(SOURCE MATERIAL)

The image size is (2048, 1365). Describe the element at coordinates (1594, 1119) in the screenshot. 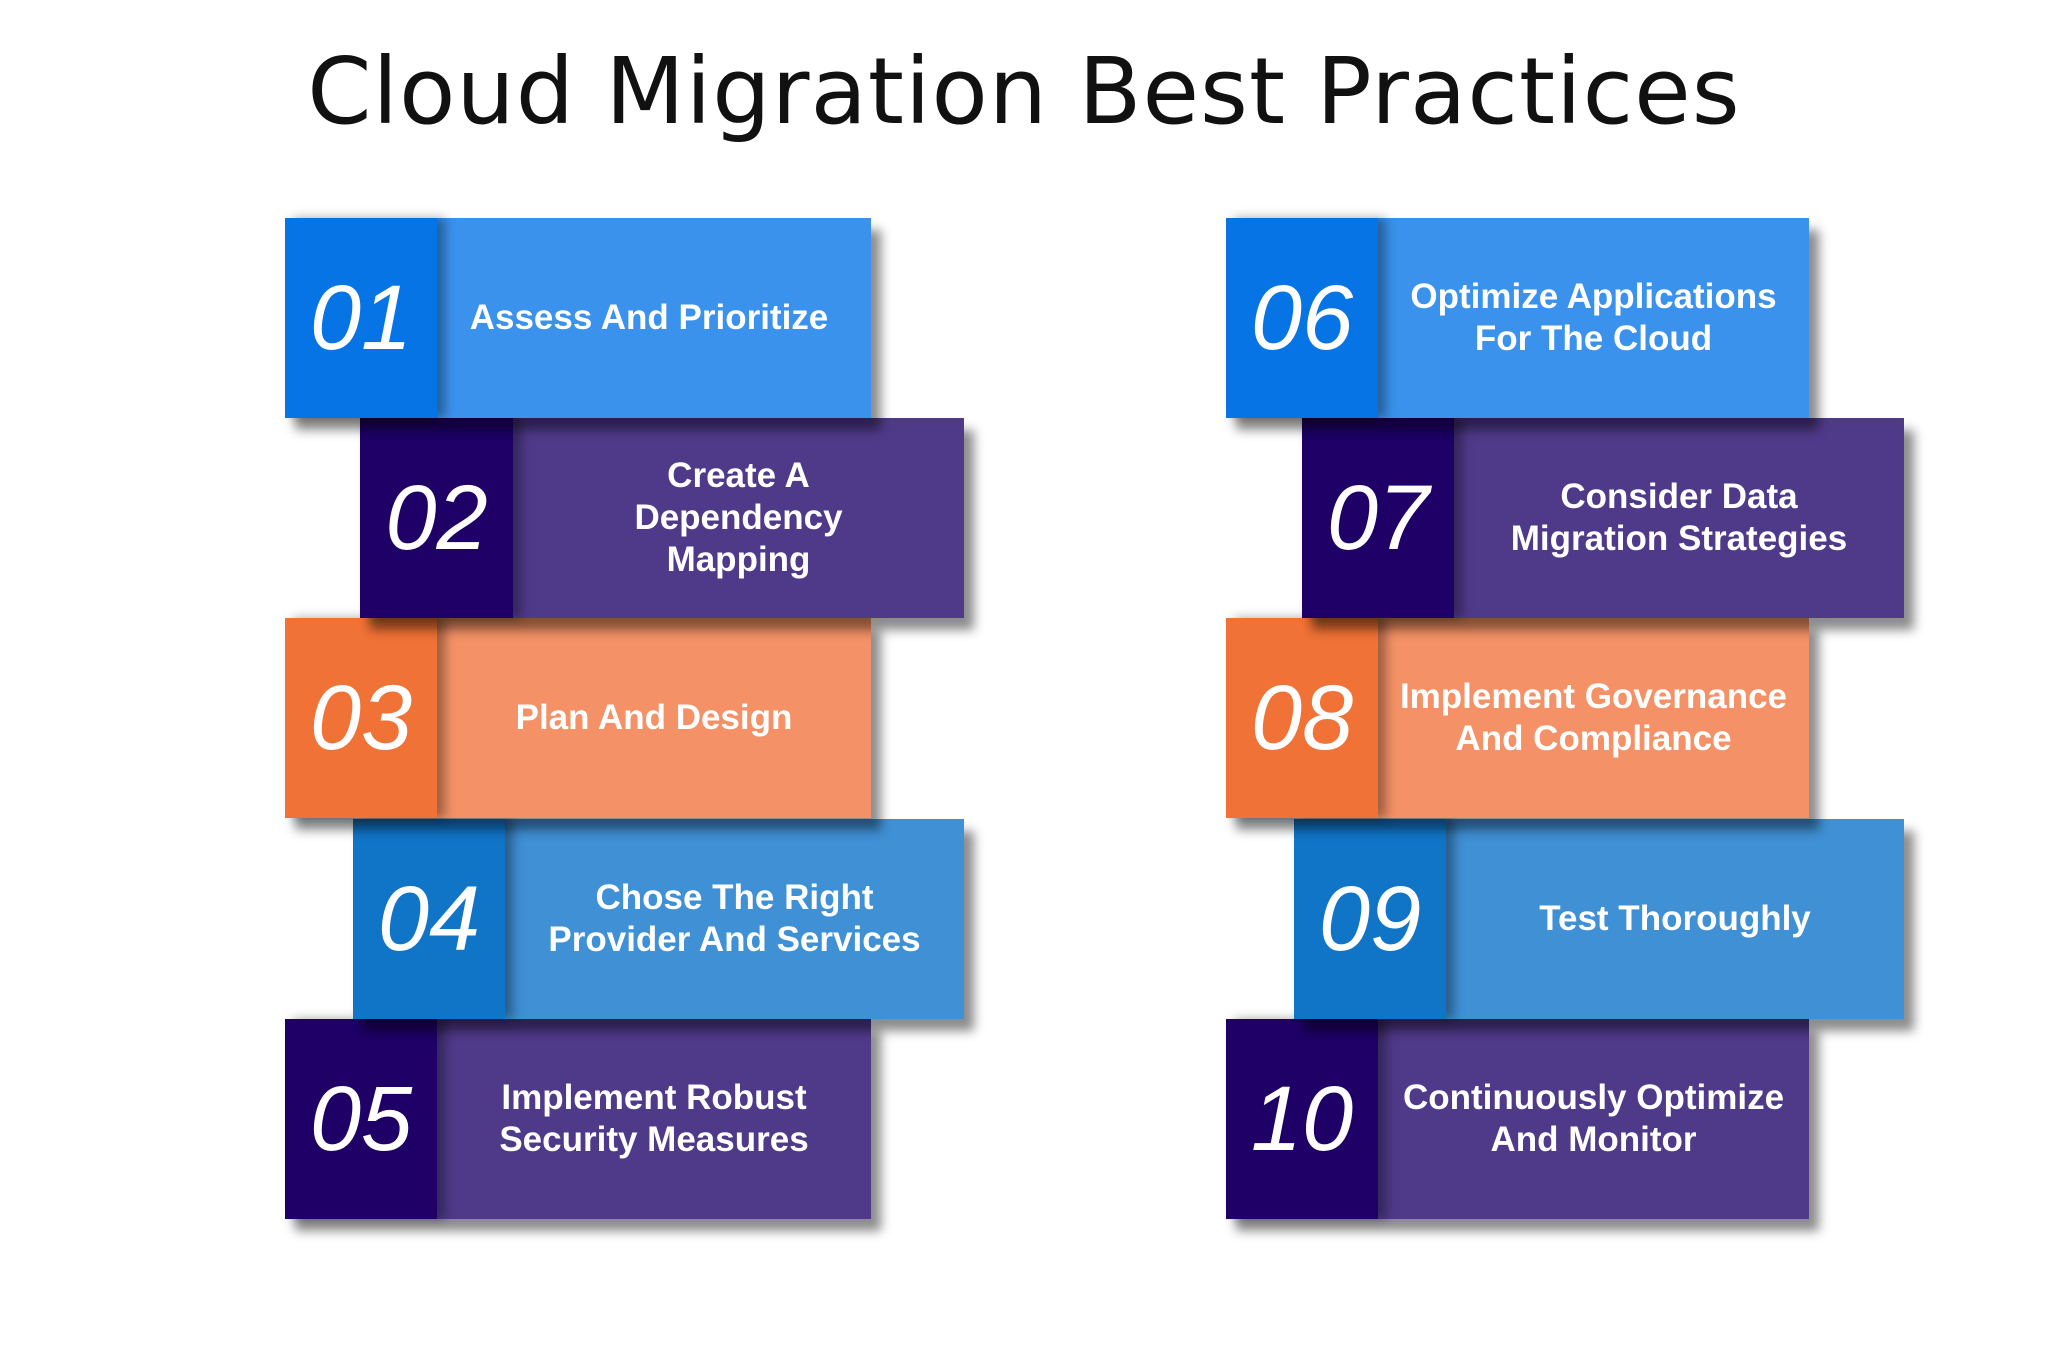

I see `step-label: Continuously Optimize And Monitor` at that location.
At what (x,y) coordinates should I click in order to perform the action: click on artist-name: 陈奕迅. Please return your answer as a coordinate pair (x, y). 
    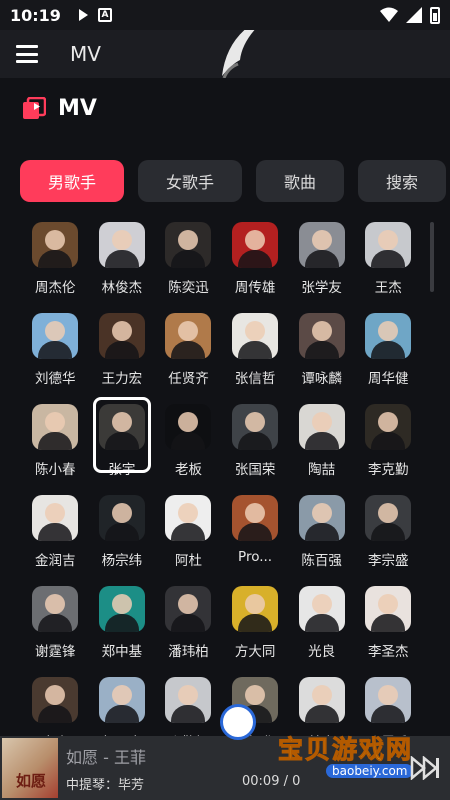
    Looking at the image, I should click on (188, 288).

(End SOURCE MATERIAL)
(SOURCE MATERIAL)

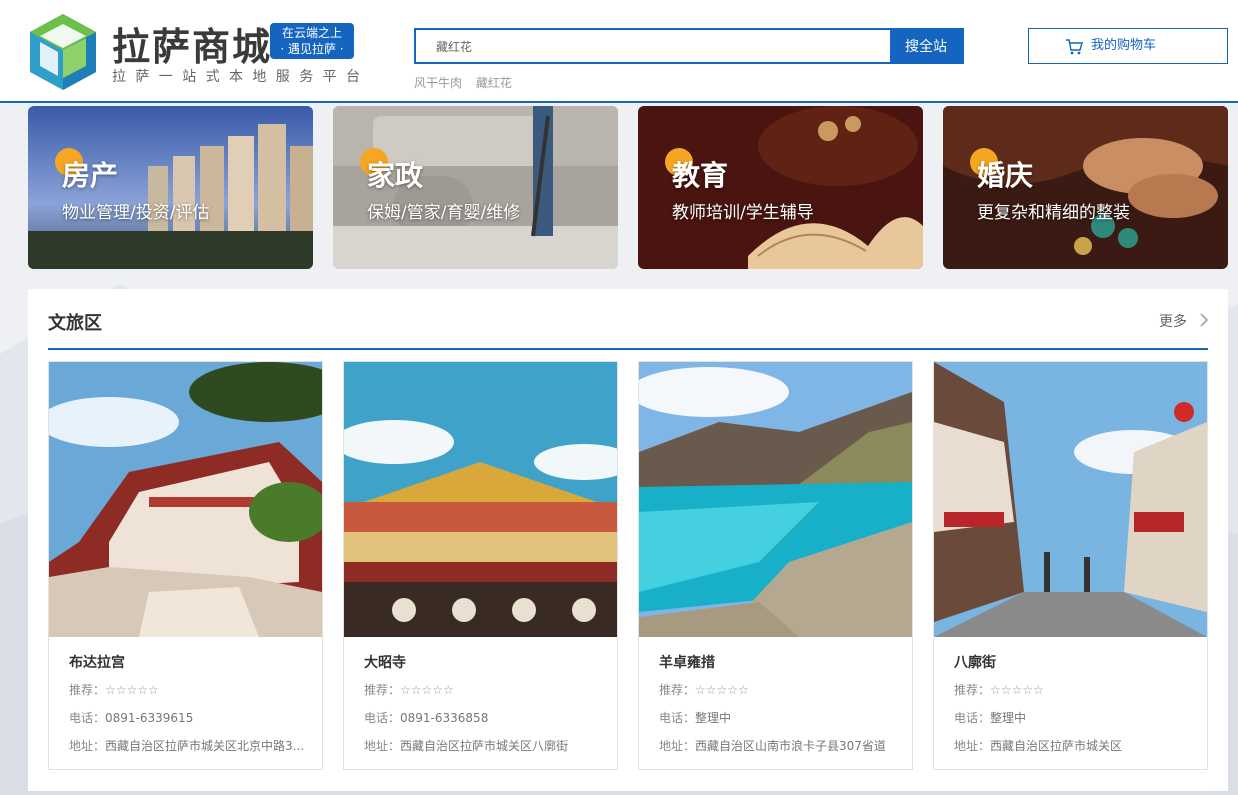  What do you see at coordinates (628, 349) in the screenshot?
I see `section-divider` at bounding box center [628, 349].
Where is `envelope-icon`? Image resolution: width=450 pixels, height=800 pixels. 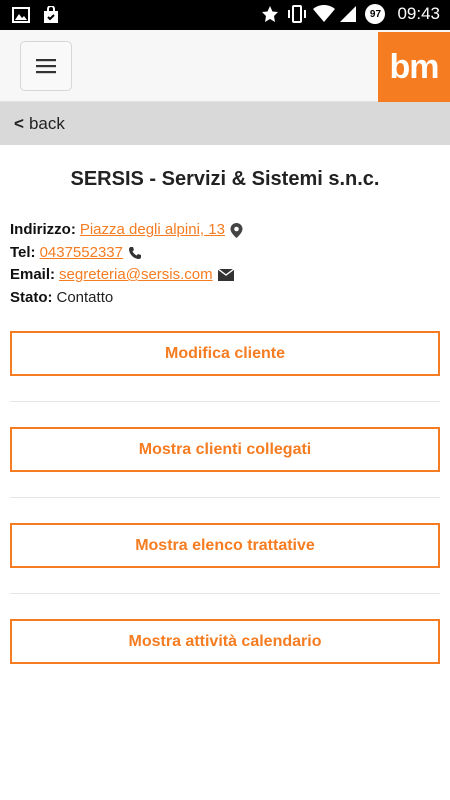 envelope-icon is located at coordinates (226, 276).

(End SOURCE MATERIAL)
(SOURCE MATERIAL)

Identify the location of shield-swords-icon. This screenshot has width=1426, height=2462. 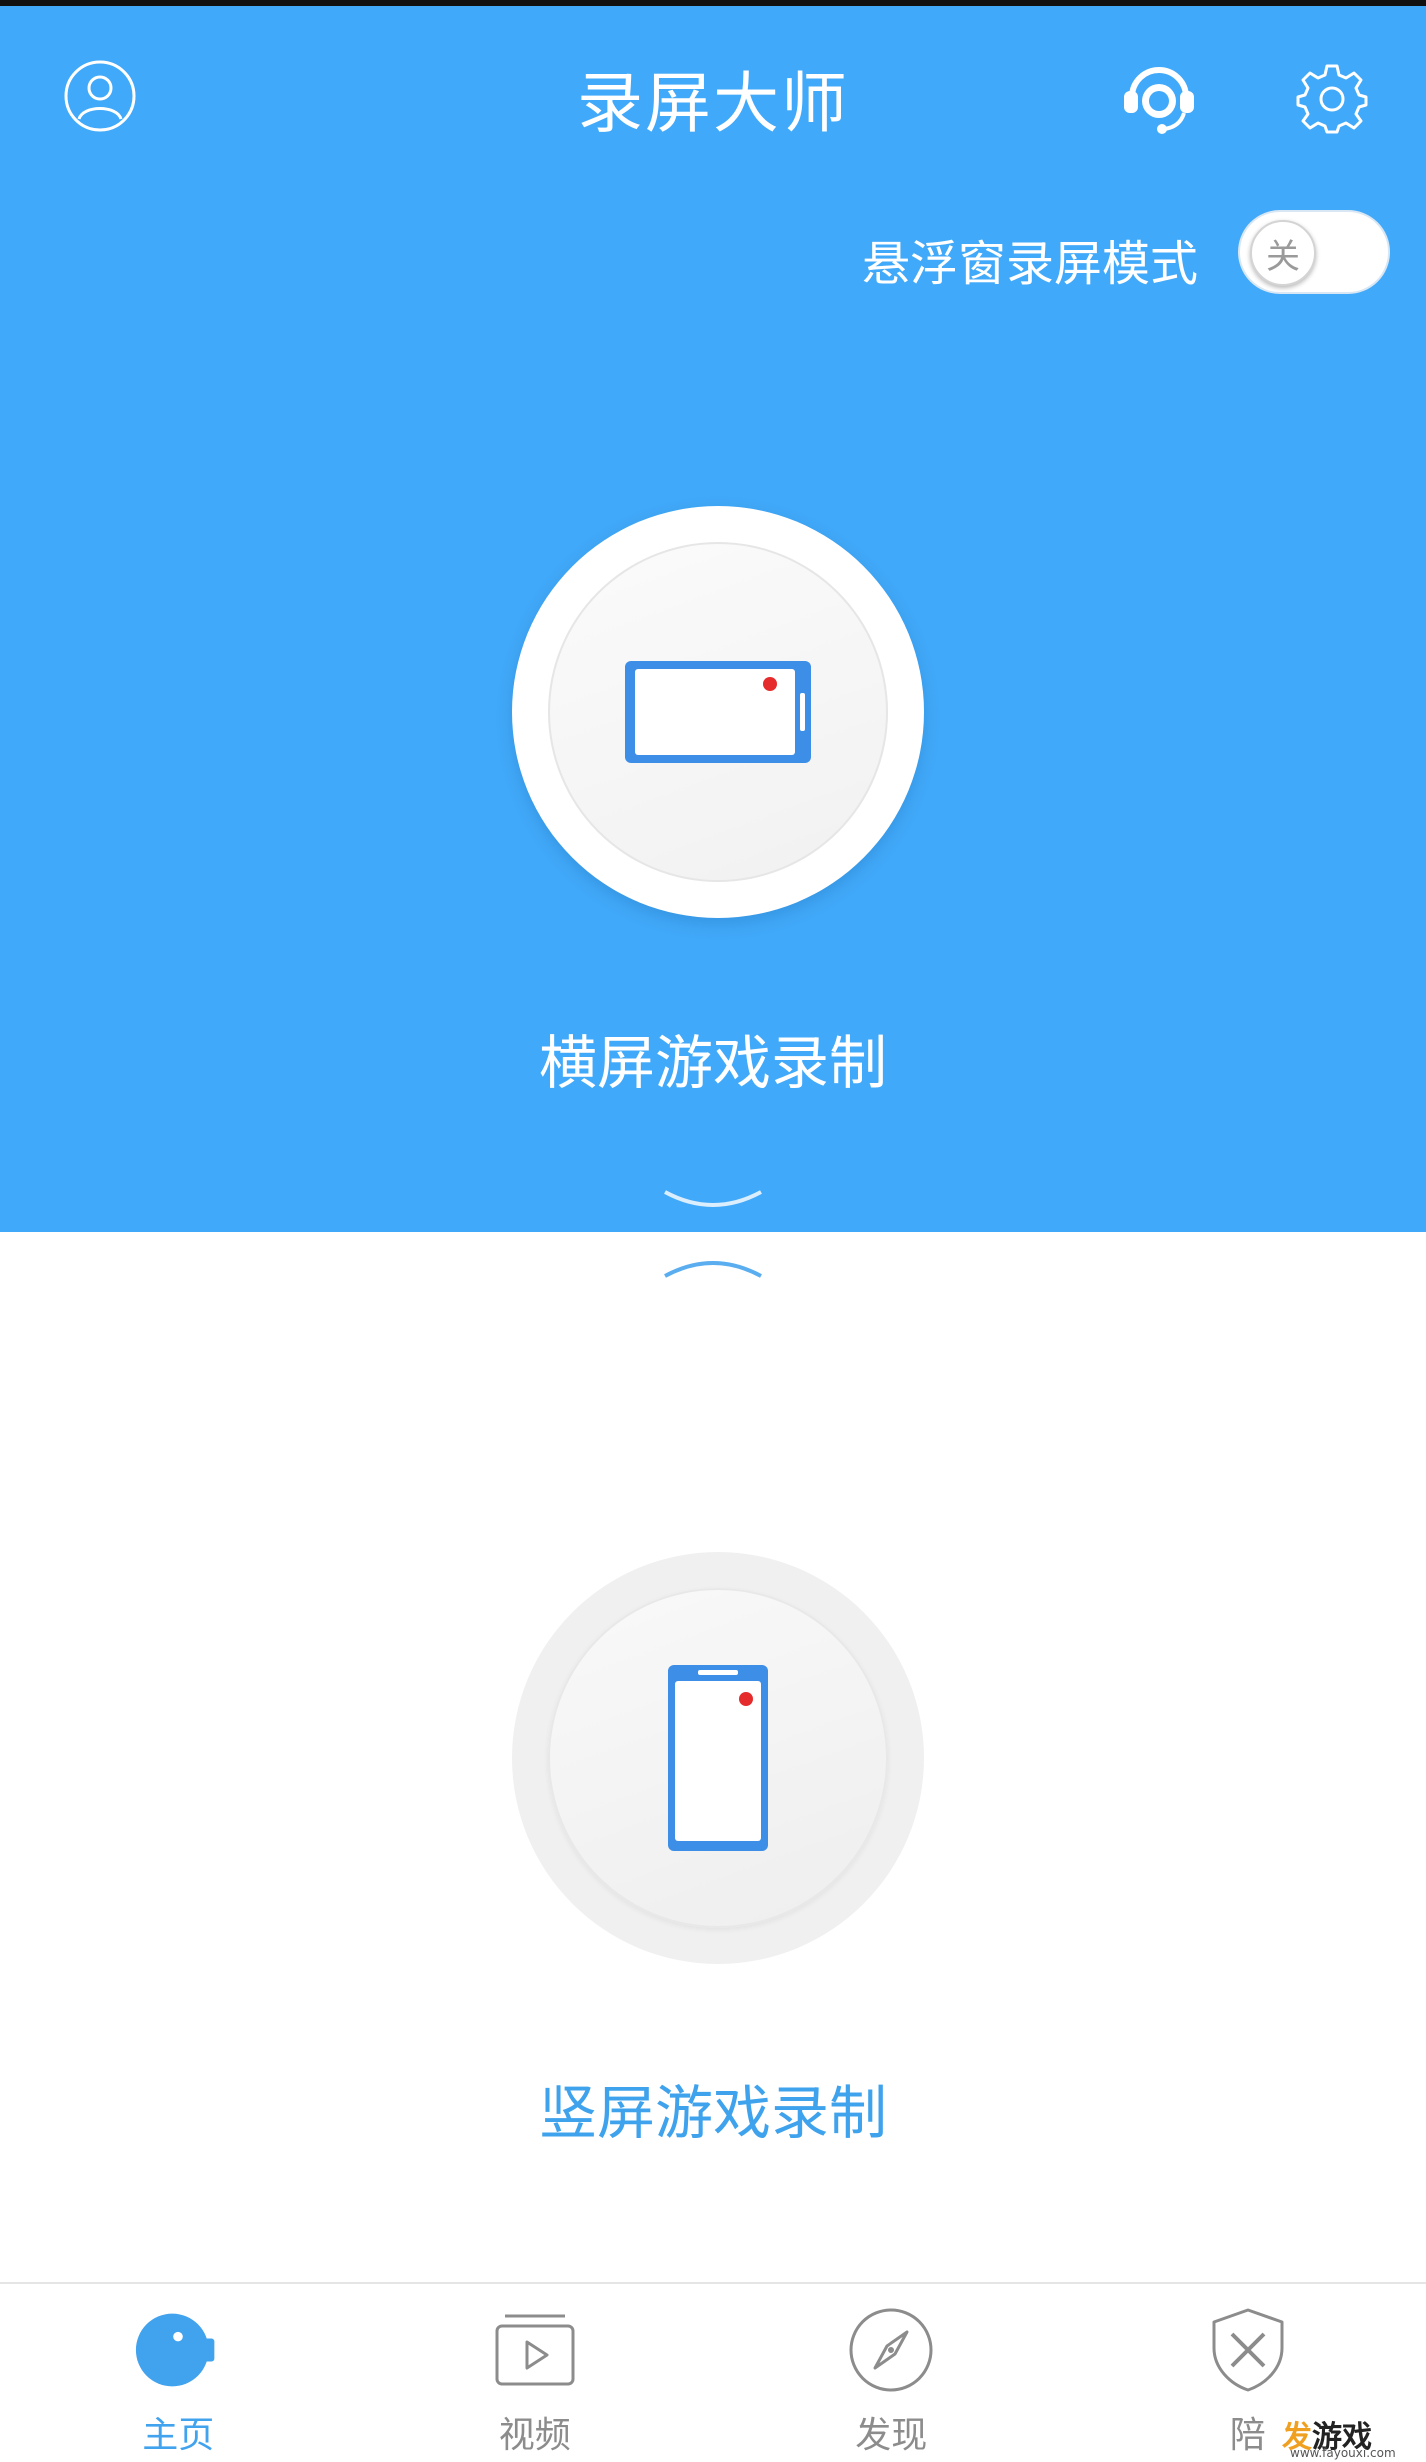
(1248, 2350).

(End SOURCE MATERIAL)

Rewrite the listing as a numbered list, starting at the line containing "At what (x,y)" and ending at the line containing "Looking at the". Skip any blank lines and leave out the pictures.

_RESPONSE AREA_
1. At what (x,y) coordinates should I click in order to perform the action: click on artist-name: 陈奕迅. Please return your answer as a coordinate pair (x, y). 
2.     Looking at the image, I should click on (188, 288).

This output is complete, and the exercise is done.